» **About this task**:
Output all entries precisely.

» **Data to use**:
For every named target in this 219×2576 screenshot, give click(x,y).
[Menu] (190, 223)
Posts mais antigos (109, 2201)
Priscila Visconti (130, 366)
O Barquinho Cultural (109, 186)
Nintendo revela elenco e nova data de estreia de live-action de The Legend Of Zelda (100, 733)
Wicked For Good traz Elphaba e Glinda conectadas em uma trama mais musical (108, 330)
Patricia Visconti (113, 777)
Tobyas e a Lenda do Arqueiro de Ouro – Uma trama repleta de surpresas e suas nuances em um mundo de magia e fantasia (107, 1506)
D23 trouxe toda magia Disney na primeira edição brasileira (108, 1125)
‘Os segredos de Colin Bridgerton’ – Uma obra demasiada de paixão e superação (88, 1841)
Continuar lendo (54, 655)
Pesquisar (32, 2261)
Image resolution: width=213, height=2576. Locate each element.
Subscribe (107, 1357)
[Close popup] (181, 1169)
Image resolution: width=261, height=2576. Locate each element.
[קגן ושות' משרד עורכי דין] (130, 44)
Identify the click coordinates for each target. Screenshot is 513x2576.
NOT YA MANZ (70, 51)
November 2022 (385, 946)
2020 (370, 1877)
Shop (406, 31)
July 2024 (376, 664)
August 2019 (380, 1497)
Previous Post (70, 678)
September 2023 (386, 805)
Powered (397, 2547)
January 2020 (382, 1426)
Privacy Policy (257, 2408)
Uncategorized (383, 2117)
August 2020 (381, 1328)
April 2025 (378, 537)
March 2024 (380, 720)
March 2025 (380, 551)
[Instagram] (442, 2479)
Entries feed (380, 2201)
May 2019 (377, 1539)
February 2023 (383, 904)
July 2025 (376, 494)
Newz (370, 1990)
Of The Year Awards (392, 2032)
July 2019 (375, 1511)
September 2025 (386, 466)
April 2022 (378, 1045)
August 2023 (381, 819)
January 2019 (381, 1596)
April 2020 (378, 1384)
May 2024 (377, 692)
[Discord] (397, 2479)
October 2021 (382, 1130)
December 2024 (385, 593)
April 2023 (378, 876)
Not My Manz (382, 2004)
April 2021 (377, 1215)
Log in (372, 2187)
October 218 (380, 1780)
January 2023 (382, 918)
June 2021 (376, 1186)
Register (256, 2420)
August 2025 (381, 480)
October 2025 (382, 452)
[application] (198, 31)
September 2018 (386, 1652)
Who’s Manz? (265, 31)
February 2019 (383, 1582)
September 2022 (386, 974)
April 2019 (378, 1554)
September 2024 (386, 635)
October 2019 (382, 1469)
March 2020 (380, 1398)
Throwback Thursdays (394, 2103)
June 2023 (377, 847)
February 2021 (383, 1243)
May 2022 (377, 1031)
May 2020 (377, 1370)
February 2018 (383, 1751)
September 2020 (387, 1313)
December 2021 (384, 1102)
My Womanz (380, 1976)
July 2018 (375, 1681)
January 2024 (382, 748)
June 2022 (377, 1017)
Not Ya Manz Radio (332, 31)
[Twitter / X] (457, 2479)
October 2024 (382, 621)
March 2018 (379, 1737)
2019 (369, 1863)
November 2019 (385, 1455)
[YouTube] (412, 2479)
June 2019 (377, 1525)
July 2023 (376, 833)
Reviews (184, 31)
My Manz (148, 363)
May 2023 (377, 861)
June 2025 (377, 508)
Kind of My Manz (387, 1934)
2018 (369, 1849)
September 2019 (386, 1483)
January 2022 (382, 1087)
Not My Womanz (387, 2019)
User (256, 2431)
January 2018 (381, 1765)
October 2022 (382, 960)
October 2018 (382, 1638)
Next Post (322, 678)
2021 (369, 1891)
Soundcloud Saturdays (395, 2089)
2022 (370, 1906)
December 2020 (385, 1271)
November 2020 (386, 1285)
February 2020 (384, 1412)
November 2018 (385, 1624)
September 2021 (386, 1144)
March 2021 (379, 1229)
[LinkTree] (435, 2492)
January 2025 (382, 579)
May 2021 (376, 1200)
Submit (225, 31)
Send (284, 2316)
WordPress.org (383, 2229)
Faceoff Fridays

» **Solved problem**:
For every named target in this 219×2576 screenshot, give click(x,y).
[Menu] (190, 223)
Posts mais antigos (109, 2201)
Priscila Visconti (130, 366)
O Barquinho Cultural (109, 186)
Nintendo revela elenco e nova data de estreia de live-action de The Legend Of Zelda (100, 733)
Wicked For Good traz Elphaba e Glinda conectadas em uma trama mais musical (108, 330)
Patricia Visconti (113, 777)
Tobyas e a Lenda do Arqueiro de Ouro – Uma trama repleta de surpresas e suas nuances em um mundo de magia e fantasia (107, 1506)
D23 trouxe toda magia Disney na primeira edição brasileira (108, 1125)
‘Os segredos de Colin Bridgerton’ – Uma obra demasiada de paixão e superação (88, 1841)
Continuar lendo (54, 655)
Pesquisar (32, 2261)
Image resolution: width=213, height=2576. Locate each element.
Subscribe (107, 1357)
[Close popup] (181, 1169)
Image resolution: width=261, height=2576. Locate each element.
[קגן ושות' משרד עורכי דין] (130, 44)
Identify the click coordinates for each target. Screenshot is 513x2576.
NOT YA MANZ (70, 51)
November 2022 (385, 946)
2020 (370, 1877)
Shop (406, 31)
July 2024 (376, 664)
August 2019 (380, 1497)
Previous Post (70, 678)
September 2023 (386, 805)
Powered (397, 2547)
January 2020 (382, 1426)
Privacy Policy (257, 2408)
Uncategorized (383, 2117)
August 2020 (381, 1328)
April 2025 (378, 537)
March 2024 (380, 720)
March 2025 (380, 551)
[Instagram] (442, 2479)
Entries feed (380, 2201)
May 2019 (377, 1539)
February 2023 (383, 904)
July 2025 (376, 494)
Newz (370, 1990)
Of The Year Awards (392, 2032)
July 2019 (375, 1511)
September 2025 (386, 466)
April 2022 (378, 1045)
August 2023 (381, 819)
January 2019 (381, 1596)
April 2020 (378, 1384)
May 2024 (377, 692)
[Discord] (397, 2479)
October 2021 (382, 1130)
December 2024 (385, 593)
April 2023 (378, 876)
Not My Manz (382, 2004)
April 2021 (377, 1215)
Log in (372, 2187)
October 218 (380, 1780)
January 2023 (382, 918)
June 2021 (376, 1186)
Register (256, 2420)
August 2025 (381, 480)
October 2025 (382, 452)
[application] (198, 31)
September 2018 (386, 1652)
Who’s Manz? (265, 31)
February 2019 (383, 1582)
September 2022 (386, 974)
April 2019 (378, 1554)
September 2024 (386, 635)
October 2019 (382, 1469)
March 2020 (380, 1398)
Throwback Thursdays (394, 2103)
June 2023 (377, 847)
February 2021 (383, 1243)
May 2022 (377, 1031)
May 2020 (377, 1370)
February 2018 (383, 1751)
September 2020 (387, 1313)
December 2021 (384, 1102)
My Womanz (380, 1976)
July 2018 (375, 1681)
January 2024 (382, 748)
June 2022 (377, 1017)
Not Ya Manz Radio (332, 31)
[Twitter / X] (457, 2479)
October 2024 (382, 621)
March 2018 (379, 1737)
2019 (369, 1863)
November 2019 (385, 1455)
[YouTube] (412, 2479)
June 2019 (377, 1525)
July 2023 (376, 833)
Reviews (184, 31)
My Manz (148, 363)
May 2023 (377, 861)
June 2025 (377, 508)
Kind of My Manz (387, 1934)
2018 (369, 1849)
September 2019 (386, 1483)
January 2022 (382, 1087)
Not My Womanz (387, 2019)
User (256, 2431)
January 2018 (381, 1765)
October 2022 (382, 960)
October 2018 (382, 1638)
Next Post (322, 678)
2021 (369, 1891)
Soundcloud Saturdays (395, 2089)
2022 (370, 1906)
December 2020 (385, 1271)
November 2020 (386, 1285)
February 2020 (384, 1412)
November 2018 (385, 1624)
September 2021 (386, 1144)
March 2021 (379, 1229)
[LinkTree] (435, 2492)
January 2025 (382, 579)
May 2021 (376, 1200)
Submit (225, 31)
Send (284, 2316)
WordPress.org (383, 2229)
Faceoff Fridays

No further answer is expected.